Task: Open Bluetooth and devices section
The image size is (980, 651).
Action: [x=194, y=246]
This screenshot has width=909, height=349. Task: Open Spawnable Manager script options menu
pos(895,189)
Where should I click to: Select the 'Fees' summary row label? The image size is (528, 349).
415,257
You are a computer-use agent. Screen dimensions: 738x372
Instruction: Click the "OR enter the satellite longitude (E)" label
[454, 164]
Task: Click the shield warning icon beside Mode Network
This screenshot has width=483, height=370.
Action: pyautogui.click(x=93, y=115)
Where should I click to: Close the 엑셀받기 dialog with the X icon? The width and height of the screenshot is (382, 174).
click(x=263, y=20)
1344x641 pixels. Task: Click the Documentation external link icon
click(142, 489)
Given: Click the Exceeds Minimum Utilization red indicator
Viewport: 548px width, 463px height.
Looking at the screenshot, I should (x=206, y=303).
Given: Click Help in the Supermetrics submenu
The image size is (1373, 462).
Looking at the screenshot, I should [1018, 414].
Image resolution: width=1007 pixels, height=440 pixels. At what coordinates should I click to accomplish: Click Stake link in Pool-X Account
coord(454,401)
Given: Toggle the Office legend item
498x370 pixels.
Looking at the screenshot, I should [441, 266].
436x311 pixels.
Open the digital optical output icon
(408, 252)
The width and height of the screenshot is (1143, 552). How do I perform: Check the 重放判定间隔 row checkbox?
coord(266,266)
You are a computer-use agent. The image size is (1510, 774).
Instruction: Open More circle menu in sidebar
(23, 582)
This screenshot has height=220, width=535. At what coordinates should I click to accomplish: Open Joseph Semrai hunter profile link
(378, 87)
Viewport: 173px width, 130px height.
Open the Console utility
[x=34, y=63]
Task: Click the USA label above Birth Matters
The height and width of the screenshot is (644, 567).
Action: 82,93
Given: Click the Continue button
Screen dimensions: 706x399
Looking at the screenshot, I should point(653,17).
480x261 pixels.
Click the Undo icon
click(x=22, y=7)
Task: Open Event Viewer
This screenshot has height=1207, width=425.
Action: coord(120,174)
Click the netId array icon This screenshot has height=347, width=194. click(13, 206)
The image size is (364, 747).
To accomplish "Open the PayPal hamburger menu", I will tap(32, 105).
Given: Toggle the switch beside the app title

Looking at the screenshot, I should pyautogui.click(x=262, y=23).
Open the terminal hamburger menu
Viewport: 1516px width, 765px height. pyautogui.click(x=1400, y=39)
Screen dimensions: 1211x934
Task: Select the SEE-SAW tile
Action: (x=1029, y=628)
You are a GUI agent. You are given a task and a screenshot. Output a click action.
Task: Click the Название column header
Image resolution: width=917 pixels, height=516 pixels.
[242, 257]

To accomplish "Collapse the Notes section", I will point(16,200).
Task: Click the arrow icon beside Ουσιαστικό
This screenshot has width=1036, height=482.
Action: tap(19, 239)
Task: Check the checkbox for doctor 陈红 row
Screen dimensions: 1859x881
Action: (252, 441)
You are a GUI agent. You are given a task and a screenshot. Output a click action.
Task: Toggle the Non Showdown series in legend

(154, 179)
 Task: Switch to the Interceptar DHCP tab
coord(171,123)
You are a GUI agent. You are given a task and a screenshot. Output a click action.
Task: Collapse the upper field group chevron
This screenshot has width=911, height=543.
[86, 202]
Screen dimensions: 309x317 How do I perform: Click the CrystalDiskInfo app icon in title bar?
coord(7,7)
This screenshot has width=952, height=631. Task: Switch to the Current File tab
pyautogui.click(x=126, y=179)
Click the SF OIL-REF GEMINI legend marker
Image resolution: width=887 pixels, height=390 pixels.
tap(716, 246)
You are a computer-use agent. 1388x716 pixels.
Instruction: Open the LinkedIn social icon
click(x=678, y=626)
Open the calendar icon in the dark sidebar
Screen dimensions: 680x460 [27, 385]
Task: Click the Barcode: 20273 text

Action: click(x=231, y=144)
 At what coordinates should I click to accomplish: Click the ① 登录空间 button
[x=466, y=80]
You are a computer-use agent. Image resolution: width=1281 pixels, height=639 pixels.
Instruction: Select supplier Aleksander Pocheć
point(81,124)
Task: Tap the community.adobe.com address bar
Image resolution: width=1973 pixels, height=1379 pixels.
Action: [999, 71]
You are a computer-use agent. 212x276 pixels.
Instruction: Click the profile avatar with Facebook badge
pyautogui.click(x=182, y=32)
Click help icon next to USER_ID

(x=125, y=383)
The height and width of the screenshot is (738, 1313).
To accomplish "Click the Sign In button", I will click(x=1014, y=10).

:::

- **Task to complete**: List every line of the data above that contains the word "section". Only matches with identical capitalization count.

- **Finished task**:
Task: Open Bluetooth and devices section
To accomplish "Collapse the Notes section", I will point(16,200).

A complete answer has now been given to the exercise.